# EXERCICE COURT 1
Dans l'extrait sur la défense canadienne, relevez toutes les fonctions attribuées à la trousse d'information destinée aux parlementaires.
# EXERCICE COURT 2
Recopiez sans modification l'extrait sur la défense canadienne, depuis « Je crois qu'il » jusqu'à « à cette question. » inclus.
# EXERCICE COURT 3
Condensez en trois phrases au plus le paragraphe de l'extrait sur la défense canadienne qui commence par « Lorsqu'il est question de dire aux Canadiens », en conservant ses faits principaux.

# TEXTE À LIRE
|---|

Mon deuxième point, plus important encore, c'est que le Canada est dans cette situation parce que c'est ce que veut la population canadienne. Elle ne comprend pas les enjeux de sa propre sécurité nationale, elle ne comprend pas la notion de défense.

Quand je parle de la population canadienne, cela comprend également les parlementaires. Il n'y a que trop peu de députés qui jouissent d'une expérience militaire appréciable et qui permettent à leurs concitoyens d'en bénéficier.

Lorsqu'il est question de dire aux Canadiens des choses qu'ils devraient savoir, le gouvernement fait preuve d'un sens médiocre du leadership. Je crois que la plupart des porte-parole militaires, moi y compris, utilisent un jargon qui échappe à la plupart des jeunes. Lorsque nous utilisons des termes comme « apte au combat » ou « armes gagnantes », on ne nous comprend pas. Par conséquent, lorsque nous fournissons directement des conseils à la population canadienne, ou par l'entremise des parlementaires, ces conseils ne sont pas entendus.

Je crois qu'il faudrait, à Ottawa, élaborer une trousse d'information — ou une trousse d'information ouverte, si vous me permettez l'expression — à l'intention de tous les parlementaires. Cette trousse pourrait expliquer les règles fondamentales auxquelles un pays est tenu de se plier, définir la notion de souveraineté, et expliquer toute l'importance de la sécurité nationale et de la défense nationale.

Lorsque nous aurons réglé tout cela, nous pourrons nous interroger sur le minuscule rôle que jouent les forces armées à l'égard de cette grande question. Ce n'est qu'à ce moment-là que nous pourrons déterminer si nos forces armées sont structurées ou financées de façon appropriée. Toutefois, puisqu'il faut se charger d'abord de ces autres aspects, il est très difficile, au Canada, d'en arriver à cette question.

Le sénateur Munson : Je ne crois pas que nous soyons aussi optimistes que vous en ce qui concerne la tenue imminente d'un examen de la défense. L'information que nous recevons ne nous laisse pas croire qu'un tel examen aura lieu aussitôt que vous le croyez.

Je suis curieux de connaître votre opinion, compte tenu de vos liens avec la Conférence des associations de défense. Si le Canada s'était engagé dans l'initiative de défense contre les missiles antibalistiques, quelles auraient été les retombées pour les Canadiens, en ce qui concerne les contrats et ce genre de chose? Y aurait-il un avantage économique pour notre pays?

M. Keple : Il y aurait des retombées économiques, car, si nous participions à ce programme, nous pourrions raisonnablement nous attendre à ce que l'industrie canadienne décroche des contrats liés au radar et à d'autres technologies. Mais ce qui importe encore plus, c'est que nous aurions accès à l'information. Les officiers qui servent au quartier général conjoint, comme c'est le cas à l'heure actuelle pour le NORAD, sont mis au courant de ces technologies.

|---|

# ENTRÉES
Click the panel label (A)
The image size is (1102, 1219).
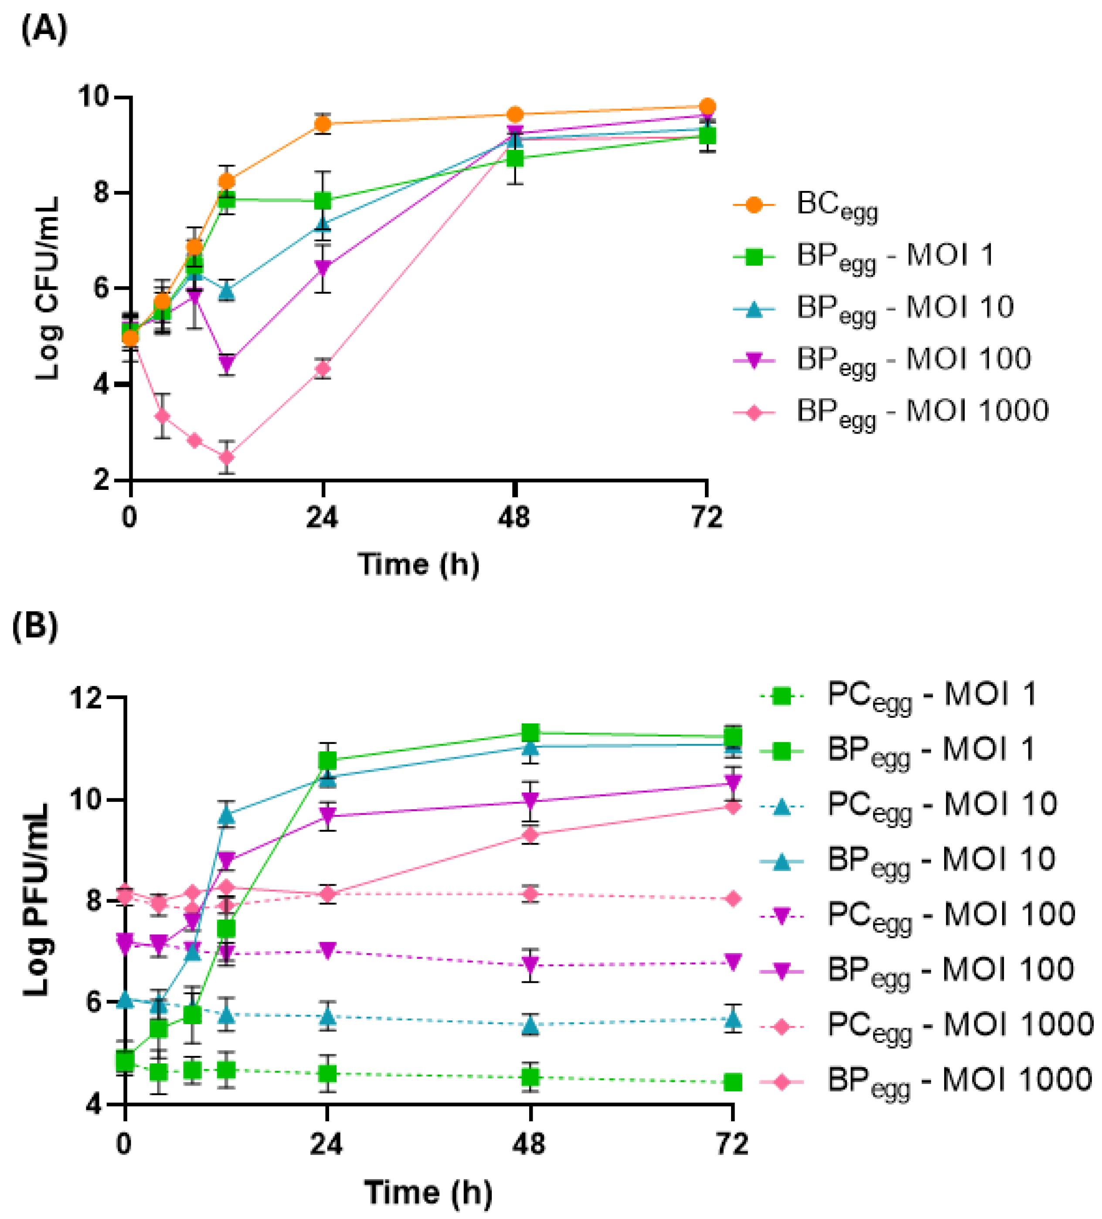point(44,29)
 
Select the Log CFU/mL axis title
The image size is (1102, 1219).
point(47,289)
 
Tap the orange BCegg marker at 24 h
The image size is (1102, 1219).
point(323,124)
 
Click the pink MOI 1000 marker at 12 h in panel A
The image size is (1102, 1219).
point(226,457)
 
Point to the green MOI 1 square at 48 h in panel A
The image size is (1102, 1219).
point(515,158)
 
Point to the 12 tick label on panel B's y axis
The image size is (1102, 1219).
point(88,698)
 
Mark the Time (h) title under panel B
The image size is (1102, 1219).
point(428,1192)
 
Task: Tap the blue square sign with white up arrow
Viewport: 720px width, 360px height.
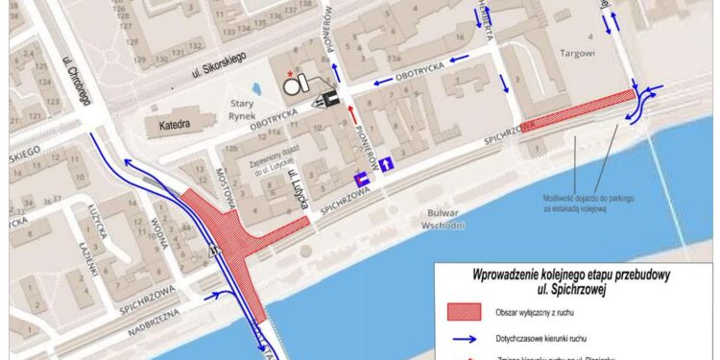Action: [x=386, y=164]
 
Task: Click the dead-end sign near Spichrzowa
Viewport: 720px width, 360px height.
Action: [x=363, y=180]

|---|

# SOLUTION COMPLÈTE 1
- Expliquer les règles fondamentales auxquelles un pays est tenu de se plier
- Définir la notion de souveraineté
- Expliquer toute l'importance de la sécurité nationale et de la défense nationale

# SOLUTION COMPLÈTE 2
Je crois qu'il faudrait, à Ottawa, élaborer une trousse d'information — ou une trousse d'information ouverte, si vous me permettez l'expression — à l'intention de tous les parlementaires. Cette trousse pourrait expliquer les règles fondamentales auxquelles un pays est tenu de se plier, définir la notion de souveraineté, et expliquer toute l'importance de la sécurité nationale et de la défense nationale.

Lorsque nous aurons réglé tout cela, nous pourrons nous interroger sur le minuscule rôle que jouent les forces armées à l'égard de cette grande question. Ce n'est qu'à ce moment-là que nous pourrons déterminer si nos forces armées sont structurées ou financées de façon appropriée. Toutefois, puisqu'il faut se charger d'abord de ces autres aspects, il est très difficile, au Canada, d'en arriver à cette question.

# SOLUTION COMPLÈTE 3
Le gouvernement fait preuve d'un leadership médiocre lorsqu'il s'agit d'informer les Canadiens de ce qu'ils devraient savoir. Les porte-parole militaires, y compris la personne qui parle, emploient un jargon comme « apte au combat » ou « armes gagnantes », qui échappe à la plupart des jeunes. Leurs conseils ne sont donc pas entendus, qu'ils soient adressés directement à la population ou transmis par les parlementaires.